**Provided data**
Start of Block

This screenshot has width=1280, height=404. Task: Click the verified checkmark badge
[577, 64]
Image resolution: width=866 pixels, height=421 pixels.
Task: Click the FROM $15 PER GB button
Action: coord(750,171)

End of Block

What is needed is the data above, output in full and exactly as it stands.

**Finished task**
This screenshot has width=1280, height=404. Task: Click the verified checkmark badge
[577, 64]
Image resolution: width=866 pixels, height=421 pixels.
Task: Click the FROM $15 PER GB button
Action: coord(750,171)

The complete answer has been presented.